* begin Document *
The nihilism of the new teenage criminal,
February 23, 2002 8:20 AM   Subscribe

The nihilism of the new teenage criminal, as reported in this long, unsettling account in The Atlantic. Narcotized, unattached, deadened by imagery, "the goal for the bright ones is to truly mesmerize the middle class with violence." [via AL Daily.]
posted by argybarg (34 comments total)
 
This was an interesting read, but the article seemed rather unfocused, swinging somewhat abruptly from descriptions of erupting gang violence to nihilsim in teenage criminals in Vermont.

People bemoan the increase in teenage crime and prison overpopulation and point accusing fingers at dramas like Oz and American Beauty that glorify violence. I myself wonder how much of this glorification of violence is really an outlet for supressed impulses. Humans are predators and yet we pack ourselves into sardine neighborhoods and sardine schools, many of us finding release for our violent impulses in sports, video games, and television. What sort of world would it be without all of these "terrible influences" I wonder?
posted by xyzzy at 9:17 AM on February 23, 2002


Is there any sign that this is for real and not just anecdotal? The stats cited in the article are pretty slim. I notice the chief source (Theo Padnos) of the high-calorie anecdotes is a) your typical PhD-in-comp-lit who can't get a job in academia, and b) currently "writing a book about about his experiences" teaching at a youth detention center; so he has a vested interest in being alarmist. I don't discount his experiences, I merely note that he has a definite vested interest in drawing and publishing and selling large social social from them.


I also notice...

> Americans want to believe in towns like Chelsea. My wife
> and I moved to Vermont from New York City in 1988, in
> search of such a place. We came here for several
> reasons, but coloring all of them was the hope of raising
> our two young sons in the safety and harmony of a tight-
> knit town community.
>
> Bewildered, depraved children, behind bars, are a great
> deal more commonplace in Vermont than national
> surveys and tourist brochures would have us believe.

Something tells me this guy tried to move from NYC to Norman Rockwell lala land and is now horrified (and indignant) to discover that Vermont is on the same planet as NYC and Tehran after all. But at least there was an article in it...
posted by jfuller at 9:38 AM on February 23, 2002


Ahem. "...large social conclusions from them."
posted by jfuller at 9:40 AM on February 23, 2002


There does seem to be a certain air of the little boy crying 'Wolf!' who also happens to be writing a book about lupine predation.
* end Document *
* begin Records shown *
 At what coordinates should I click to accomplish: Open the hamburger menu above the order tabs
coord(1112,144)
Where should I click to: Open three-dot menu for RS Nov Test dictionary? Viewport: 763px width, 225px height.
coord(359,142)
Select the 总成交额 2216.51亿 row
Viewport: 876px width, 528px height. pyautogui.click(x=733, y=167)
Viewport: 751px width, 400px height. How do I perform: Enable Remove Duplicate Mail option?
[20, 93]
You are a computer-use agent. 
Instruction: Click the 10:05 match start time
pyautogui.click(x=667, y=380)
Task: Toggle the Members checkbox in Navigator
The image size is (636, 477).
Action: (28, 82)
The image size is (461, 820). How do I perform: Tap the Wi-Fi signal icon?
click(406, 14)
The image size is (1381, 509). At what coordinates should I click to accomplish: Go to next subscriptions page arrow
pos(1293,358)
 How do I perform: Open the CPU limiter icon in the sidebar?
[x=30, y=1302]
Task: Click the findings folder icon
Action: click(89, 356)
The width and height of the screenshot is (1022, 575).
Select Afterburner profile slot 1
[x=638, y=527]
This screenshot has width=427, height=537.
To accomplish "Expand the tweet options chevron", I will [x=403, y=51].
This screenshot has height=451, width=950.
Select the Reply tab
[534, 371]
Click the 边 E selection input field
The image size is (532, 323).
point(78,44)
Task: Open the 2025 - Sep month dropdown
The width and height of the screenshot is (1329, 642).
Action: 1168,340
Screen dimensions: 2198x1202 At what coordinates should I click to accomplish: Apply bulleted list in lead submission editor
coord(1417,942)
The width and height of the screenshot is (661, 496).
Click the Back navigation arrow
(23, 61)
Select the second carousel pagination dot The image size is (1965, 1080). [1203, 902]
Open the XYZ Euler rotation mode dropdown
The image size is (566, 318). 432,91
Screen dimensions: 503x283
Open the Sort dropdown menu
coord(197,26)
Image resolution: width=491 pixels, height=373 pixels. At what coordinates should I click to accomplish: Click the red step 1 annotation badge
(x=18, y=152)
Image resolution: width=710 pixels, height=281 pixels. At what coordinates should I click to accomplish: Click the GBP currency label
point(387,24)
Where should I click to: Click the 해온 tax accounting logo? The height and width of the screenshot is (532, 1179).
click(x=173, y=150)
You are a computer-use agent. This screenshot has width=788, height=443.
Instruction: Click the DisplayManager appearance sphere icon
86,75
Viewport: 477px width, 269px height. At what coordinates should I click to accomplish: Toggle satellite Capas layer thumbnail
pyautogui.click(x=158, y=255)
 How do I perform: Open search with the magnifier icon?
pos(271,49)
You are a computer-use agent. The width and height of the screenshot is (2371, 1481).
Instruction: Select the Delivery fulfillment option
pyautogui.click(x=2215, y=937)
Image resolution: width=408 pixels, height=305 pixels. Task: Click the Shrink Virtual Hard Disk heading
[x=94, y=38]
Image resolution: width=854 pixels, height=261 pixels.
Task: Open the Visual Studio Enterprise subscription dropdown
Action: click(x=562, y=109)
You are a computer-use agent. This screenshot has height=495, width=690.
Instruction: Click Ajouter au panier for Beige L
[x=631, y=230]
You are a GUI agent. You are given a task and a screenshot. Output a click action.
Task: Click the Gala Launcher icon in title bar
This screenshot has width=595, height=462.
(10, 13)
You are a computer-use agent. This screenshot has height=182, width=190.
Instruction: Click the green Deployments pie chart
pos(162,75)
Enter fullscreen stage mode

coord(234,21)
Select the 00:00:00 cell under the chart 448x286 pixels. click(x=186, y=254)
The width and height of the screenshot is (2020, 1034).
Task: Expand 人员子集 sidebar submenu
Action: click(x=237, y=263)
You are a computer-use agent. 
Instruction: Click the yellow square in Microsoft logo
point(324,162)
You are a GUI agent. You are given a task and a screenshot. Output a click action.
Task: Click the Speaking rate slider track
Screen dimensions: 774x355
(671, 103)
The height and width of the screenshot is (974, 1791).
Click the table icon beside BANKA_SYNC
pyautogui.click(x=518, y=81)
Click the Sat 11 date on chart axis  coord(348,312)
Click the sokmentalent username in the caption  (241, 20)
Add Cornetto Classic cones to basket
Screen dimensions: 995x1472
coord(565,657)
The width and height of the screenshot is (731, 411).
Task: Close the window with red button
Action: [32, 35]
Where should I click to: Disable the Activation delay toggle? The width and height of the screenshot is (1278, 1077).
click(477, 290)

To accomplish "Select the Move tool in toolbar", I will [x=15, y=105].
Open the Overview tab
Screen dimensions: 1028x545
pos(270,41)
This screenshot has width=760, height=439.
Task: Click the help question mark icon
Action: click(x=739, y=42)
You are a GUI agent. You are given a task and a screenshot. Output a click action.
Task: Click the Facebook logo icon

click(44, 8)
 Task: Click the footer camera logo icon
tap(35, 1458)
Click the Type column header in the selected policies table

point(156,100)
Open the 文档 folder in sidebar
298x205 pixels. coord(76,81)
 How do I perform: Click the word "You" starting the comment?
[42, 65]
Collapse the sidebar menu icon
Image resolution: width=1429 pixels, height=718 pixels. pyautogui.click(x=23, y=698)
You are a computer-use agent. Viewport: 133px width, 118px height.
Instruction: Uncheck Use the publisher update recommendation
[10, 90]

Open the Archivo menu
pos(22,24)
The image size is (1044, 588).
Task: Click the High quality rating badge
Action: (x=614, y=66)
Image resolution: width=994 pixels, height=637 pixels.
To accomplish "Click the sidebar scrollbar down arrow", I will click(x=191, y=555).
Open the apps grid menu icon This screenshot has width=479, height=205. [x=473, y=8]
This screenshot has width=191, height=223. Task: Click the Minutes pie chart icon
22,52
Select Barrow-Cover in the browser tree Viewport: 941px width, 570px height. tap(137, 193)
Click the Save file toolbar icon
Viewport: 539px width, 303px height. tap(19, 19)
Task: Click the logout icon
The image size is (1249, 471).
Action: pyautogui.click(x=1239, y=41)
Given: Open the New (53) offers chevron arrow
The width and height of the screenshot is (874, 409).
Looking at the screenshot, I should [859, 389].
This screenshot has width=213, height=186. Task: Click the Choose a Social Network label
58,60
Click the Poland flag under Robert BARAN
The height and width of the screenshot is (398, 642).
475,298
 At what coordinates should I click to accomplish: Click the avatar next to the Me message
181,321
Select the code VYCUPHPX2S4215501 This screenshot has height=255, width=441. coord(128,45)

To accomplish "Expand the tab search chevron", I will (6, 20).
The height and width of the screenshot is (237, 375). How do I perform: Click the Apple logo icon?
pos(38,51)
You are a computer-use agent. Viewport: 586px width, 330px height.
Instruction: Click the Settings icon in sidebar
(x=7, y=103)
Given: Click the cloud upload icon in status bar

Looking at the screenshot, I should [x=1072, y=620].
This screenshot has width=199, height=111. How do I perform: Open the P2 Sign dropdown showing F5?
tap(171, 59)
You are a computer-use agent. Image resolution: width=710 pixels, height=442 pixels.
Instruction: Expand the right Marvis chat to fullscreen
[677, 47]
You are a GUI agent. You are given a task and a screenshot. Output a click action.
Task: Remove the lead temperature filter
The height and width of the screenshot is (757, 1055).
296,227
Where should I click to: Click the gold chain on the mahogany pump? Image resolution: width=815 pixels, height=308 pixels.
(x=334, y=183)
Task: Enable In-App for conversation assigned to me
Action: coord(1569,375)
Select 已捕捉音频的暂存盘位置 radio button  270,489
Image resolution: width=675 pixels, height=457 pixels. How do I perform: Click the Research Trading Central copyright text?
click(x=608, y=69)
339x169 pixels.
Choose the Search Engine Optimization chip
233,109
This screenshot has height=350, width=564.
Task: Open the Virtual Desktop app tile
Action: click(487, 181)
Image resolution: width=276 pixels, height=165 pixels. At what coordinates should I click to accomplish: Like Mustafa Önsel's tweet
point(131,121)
* end Records shown *
In the thread about teenage crime, transcribe word for word the stretch that starts at "The nihilism of the new teenage criminal, as" and ends after "(34 comments total)".

The nihilism of the new teenage criminal, as reported in this long, unsettling account in The Atlantic. Narcotized, unattached, deadened by imagery, "the goal for the bright ones is to truly mesmerize the middle class with violence." [via AL Daily.]
posted by argybarg (34 comments total)